363 S.W.2d 273 | Tex. Crim. App. | 1962

Lead Opinion

DICE, Commissioner.

Appellant was charged by indictment duly presented in and to the 36th Judicial District Court of McMullen County with the offense of unlawfully entering upon'the enclosed land of another and hunting with a firearm.

Trial was had in the county court of the county after transfer of the cause to that court by the district court, resulting in the conviction of appellant, with punishment assessed at a fine of $50.

The conviction is under the first count of the indictment, as drawn under the provisions of Sec. 1(a) of Art. 1377b, Vernon’s Ann.P.C.

In said count it was alleged that on or about the 1st day of November, 1961, in McMullen County, Texas, the appellant

“ * * * then and there unlawfully enter upon the enclosed land there situated of another, to-wit, land under the control, care and management of Don A. Norton, who then and there had the said land in his actual care, control and management, without the consent of the said Don A. Norton, and the said George E. Hancock did then and there hunt with a firearm * *

The state’s proof shows that on the date alleged the appellant was hunting deer from a stand on a ten-acre tract of land in McMullen County, which was owned by his cousin. The ten-acre tract was enclosed by a four wire fence and was within a 2,000-acre tract of land owned by the Naylor Ranch Co.
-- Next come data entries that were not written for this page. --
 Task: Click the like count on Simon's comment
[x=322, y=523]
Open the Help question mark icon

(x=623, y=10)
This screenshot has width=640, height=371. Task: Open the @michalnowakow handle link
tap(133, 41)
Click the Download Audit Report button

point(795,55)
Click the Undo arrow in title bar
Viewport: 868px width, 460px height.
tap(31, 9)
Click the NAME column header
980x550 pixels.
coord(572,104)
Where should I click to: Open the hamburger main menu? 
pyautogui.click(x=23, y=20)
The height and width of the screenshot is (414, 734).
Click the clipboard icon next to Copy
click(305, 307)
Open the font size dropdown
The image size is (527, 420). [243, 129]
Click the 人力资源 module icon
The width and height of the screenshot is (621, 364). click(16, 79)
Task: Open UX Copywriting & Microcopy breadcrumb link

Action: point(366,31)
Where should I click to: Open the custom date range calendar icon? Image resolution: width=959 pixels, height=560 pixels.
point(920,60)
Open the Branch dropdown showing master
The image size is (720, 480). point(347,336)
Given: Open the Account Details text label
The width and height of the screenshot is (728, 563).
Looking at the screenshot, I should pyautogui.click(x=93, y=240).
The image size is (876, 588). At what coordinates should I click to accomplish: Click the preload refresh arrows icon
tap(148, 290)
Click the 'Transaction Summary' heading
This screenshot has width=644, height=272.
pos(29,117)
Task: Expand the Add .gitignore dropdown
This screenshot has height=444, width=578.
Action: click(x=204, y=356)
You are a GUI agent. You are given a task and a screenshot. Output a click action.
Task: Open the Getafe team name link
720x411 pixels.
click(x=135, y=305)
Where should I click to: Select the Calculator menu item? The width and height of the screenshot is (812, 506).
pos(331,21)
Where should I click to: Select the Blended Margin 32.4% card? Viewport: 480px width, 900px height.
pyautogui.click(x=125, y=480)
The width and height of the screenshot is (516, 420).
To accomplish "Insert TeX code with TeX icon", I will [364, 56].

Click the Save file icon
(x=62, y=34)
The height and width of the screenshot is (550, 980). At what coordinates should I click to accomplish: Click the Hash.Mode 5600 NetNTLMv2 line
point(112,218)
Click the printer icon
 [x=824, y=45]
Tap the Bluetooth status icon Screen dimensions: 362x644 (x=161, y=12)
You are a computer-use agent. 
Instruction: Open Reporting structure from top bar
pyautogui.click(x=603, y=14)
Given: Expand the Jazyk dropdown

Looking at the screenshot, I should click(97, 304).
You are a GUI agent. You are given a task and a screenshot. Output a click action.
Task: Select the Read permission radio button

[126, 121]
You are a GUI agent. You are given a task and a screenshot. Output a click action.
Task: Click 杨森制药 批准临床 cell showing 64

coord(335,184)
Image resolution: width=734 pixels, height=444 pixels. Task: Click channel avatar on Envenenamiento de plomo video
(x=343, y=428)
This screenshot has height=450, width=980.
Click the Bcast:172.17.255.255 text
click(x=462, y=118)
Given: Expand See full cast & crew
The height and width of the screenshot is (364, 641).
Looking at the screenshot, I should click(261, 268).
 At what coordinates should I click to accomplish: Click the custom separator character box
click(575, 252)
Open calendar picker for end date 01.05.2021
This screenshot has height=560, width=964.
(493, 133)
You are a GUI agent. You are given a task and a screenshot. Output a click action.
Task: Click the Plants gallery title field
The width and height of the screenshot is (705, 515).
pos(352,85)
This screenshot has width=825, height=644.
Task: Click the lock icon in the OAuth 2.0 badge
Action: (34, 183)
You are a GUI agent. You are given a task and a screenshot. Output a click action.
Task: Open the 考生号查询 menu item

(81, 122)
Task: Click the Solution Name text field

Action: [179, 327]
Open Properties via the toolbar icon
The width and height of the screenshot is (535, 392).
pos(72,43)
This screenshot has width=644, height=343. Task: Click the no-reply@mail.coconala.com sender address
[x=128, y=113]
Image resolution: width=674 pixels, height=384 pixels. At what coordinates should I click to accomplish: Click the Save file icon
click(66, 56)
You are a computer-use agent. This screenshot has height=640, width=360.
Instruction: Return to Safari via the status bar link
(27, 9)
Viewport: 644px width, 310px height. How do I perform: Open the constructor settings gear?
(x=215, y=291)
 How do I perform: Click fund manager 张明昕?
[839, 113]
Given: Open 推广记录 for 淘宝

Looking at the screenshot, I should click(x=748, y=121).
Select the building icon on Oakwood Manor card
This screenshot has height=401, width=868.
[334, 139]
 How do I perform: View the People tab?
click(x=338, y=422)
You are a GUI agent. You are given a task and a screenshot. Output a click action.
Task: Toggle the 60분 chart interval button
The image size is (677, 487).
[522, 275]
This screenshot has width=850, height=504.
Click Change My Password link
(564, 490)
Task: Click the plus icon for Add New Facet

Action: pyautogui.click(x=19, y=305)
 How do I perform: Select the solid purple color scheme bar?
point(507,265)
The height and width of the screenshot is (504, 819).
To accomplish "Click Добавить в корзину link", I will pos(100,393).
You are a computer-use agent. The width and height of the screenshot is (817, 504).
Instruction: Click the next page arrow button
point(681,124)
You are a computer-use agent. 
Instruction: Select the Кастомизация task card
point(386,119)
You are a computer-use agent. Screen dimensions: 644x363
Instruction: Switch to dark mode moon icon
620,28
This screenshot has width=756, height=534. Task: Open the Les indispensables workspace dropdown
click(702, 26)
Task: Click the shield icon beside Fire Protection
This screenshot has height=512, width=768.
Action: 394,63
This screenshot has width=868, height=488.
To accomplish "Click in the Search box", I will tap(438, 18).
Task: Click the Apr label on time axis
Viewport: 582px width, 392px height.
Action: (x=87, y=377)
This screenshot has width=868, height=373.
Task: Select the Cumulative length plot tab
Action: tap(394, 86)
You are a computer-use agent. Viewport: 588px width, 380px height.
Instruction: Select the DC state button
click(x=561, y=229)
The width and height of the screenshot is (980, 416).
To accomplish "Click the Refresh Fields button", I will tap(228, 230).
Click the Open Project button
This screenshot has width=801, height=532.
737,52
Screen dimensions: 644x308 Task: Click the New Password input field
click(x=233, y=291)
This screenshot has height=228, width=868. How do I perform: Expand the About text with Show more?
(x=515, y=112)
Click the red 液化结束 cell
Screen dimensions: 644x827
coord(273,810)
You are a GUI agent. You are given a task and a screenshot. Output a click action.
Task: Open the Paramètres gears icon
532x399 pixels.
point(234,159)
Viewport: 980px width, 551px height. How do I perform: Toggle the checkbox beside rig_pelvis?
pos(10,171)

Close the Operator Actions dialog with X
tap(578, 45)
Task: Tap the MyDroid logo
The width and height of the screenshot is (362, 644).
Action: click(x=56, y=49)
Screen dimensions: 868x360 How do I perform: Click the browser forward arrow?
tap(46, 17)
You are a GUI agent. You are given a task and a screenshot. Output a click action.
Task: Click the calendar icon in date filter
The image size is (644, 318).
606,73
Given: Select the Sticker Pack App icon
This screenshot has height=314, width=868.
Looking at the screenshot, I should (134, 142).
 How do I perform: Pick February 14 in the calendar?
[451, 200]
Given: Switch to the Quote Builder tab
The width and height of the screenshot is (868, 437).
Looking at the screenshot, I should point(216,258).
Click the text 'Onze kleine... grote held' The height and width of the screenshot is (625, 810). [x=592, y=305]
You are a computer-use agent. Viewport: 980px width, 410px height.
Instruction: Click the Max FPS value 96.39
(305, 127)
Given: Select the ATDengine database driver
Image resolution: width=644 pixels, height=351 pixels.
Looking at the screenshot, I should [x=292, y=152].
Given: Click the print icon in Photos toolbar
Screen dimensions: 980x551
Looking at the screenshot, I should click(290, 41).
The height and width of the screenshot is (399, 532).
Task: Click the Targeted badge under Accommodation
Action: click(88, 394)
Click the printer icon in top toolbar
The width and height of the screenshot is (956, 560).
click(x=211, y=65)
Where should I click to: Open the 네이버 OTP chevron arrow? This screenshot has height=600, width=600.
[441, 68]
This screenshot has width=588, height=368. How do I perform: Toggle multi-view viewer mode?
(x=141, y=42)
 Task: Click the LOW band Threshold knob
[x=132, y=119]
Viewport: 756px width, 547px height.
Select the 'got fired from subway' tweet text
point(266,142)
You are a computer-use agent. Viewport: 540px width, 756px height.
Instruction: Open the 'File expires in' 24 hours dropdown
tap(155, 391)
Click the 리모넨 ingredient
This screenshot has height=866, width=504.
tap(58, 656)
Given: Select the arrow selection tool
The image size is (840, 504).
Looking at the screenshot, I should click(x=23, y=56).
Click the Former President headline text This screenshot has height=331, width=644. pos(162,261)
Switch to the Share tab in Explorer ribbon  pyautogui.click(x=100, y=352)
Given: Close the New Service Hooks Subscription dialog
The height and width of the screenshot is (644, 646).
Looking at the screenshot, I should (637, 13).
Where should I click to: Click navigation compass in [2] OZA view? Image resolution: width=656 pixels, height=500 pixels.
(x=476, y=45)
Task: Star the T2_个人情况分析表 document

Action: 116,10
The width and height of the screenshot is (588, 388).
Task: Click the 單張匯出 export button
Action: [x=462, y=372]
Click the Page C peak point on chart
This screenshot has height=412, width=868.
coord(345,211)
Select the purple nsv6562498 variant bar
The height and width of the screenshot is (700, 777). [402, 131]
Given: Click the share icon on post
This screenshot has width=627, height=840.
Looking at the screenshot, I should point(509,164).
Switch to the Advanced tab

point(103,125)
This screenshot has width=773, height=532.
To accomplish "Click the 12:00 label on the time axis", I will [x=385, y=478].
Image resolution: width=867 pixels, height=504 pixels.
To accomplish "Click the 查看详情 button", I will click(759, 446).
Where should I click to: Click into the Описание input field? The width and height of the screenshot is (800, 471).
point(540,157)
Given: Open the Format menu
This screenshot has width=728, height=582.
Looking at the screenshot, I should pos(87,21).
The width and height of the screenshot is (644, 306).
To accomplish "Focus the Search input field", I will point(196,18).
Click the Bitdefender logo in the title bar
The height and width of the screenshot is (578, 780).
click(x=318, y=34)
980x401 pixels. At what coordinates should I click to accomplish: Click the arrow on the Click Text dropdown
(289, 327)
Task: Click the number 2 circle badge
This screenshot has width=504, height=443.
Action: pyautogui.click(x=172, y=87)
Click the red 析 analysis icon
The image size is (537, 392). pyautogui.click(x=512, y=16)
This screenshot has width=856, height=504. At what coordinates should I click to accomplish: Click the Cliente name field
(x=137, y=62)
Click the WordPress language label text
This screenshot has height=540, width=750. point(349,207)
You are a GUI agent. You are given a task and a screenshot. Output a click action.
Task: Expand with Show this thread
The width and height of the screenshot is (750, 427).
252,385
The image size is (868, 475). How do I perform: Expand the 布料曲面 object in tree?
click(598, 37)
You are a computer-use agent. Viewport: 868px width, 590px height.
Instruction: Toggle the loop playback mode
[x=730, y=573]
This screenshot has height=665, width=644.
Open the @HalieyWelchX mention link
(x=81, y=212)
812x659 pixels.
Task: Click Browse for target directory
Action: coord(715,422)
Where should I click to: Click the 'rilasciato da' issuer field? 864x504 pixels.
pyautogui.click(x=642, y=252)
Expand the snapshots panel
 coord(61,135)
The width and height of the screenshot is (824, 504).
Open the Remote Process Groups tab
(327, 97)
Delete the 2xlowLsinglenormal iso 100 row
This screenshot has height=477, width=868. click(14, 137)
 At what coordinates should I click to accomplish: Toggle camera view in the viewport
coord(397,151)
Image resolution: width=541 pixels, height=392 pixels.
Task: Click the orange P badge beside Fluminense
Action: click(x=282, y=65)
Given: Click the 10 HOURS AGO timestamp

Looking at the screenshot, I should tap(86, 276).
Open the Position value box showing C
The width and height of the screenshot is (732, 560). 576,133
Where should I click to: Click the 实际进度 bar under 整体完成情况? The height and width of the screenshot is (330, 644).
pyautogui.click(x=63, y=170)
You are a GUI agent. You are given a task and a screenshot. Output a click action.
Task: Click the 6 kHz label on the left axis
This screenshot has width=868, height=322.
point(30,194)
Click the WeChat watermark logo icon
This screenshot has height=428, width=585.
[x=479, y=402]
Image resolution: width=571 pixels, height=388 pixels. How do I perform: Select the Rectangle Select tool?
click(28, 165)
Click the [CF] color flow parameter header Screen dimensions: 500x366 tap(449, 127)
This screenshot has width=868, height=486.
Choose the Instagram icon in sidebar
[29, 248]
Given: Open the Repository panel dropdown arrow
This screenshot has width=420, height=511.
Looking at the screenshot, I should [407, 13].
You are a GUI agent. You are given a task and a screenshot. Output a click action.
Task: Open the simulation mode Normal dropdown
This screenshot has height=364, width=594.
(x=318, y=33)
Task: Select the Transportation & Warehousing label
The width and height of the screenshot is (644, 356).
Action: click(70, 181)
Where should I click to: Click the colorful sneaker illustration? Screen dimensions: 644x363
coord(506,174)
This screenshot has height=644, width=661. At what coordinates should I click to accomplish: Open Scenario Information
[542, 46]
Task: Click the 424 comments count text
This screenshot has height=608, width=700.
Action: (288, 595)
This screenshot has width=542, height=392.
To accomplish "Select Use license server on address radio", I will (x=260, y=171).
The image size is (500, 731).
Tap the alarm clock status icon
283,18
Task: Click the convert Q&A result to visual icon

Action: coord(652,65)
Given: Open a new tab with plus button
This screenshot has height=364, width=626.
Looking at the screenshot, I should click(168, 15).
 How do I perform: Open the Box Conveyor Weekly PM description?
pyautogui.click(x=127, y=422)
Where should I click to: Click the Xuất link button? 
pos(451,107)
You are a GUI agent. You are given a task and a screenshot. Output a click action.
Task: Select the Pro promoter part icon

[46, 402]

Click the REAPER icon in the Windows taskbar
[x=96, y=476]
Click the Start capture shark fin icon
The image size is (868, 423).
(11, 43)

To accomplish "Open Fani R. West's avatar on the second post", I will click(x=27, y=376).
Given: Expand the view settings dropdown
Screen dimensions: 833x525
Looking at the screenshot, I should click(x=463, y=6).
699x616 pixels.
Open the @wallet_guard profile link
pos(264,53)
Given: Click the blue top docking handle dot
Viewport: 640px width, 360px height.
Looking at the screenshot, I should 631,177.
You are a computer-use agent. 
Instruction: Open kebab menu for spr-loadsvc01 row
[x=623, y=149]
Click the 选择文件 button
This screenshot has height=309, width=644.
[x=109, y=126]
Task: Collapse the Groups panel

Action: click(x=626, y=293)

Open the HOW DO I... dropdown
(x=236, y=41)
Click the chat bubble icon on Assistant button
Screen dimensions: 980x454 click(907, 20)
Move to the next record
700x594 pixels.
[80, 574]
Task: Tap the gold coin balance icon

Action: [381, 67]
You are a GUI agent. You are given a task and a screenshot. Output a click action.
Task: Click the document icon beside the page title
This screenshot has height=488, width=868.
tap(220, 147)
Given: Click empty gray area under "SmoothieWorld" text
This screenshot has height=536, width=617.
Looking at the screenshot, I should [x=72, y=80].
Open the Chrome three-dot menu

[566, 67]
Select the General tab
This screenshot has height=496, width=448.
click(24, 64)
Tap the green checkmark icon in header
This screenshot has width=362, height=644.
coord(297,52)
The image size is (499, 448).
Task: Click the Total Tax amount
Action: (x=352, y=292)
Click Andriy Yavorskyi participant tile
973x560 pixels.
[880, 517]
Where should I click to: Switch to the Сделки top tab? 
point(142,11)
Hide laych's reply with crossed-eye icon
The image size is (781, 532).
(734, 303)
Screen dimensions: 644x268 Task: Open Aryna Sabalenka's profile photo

The 2,000-acre tract, known as the “chain” pasture, was under lease to Naylor Morton, and under the care, control, and management of Don Norton, the ranch manager.

Norton testified that on the afternoon in question while he was riding in the 2,-000-acre pasture he heard a rifle shot and that he proceeded to where he could see appellant, with- a firearm, climbing out of his stand on the 10-acre tract; that he went to appellant and engaged him in conversation;' that after talking to him he left and as he was riding away he saw a dead buck deer .on the ground; that he. rode away and in six or seven minutes he saw the appellant walking around, without a rifle, in the 2,000-acre pasture; that he (Norton) returned, and appellant stated: T knew I hit him,’ ” and that he had wounded the deer on his tract. Norton testified that he then went to the deer, which was lying on the ground in the chain pasture 189 feet from the southeast corner of the 10-acre tract, and upon examination ascertained that it had been shot but one time, in the shoulder, and that its back was broken. He further stated that he found no evidence that the deer had come from the 10-acre tract, and expressed the opinion that the deer could not have moved from where it was shot. He further testified that he did not give appellant permission or consent to go upon the land and shoot a deer.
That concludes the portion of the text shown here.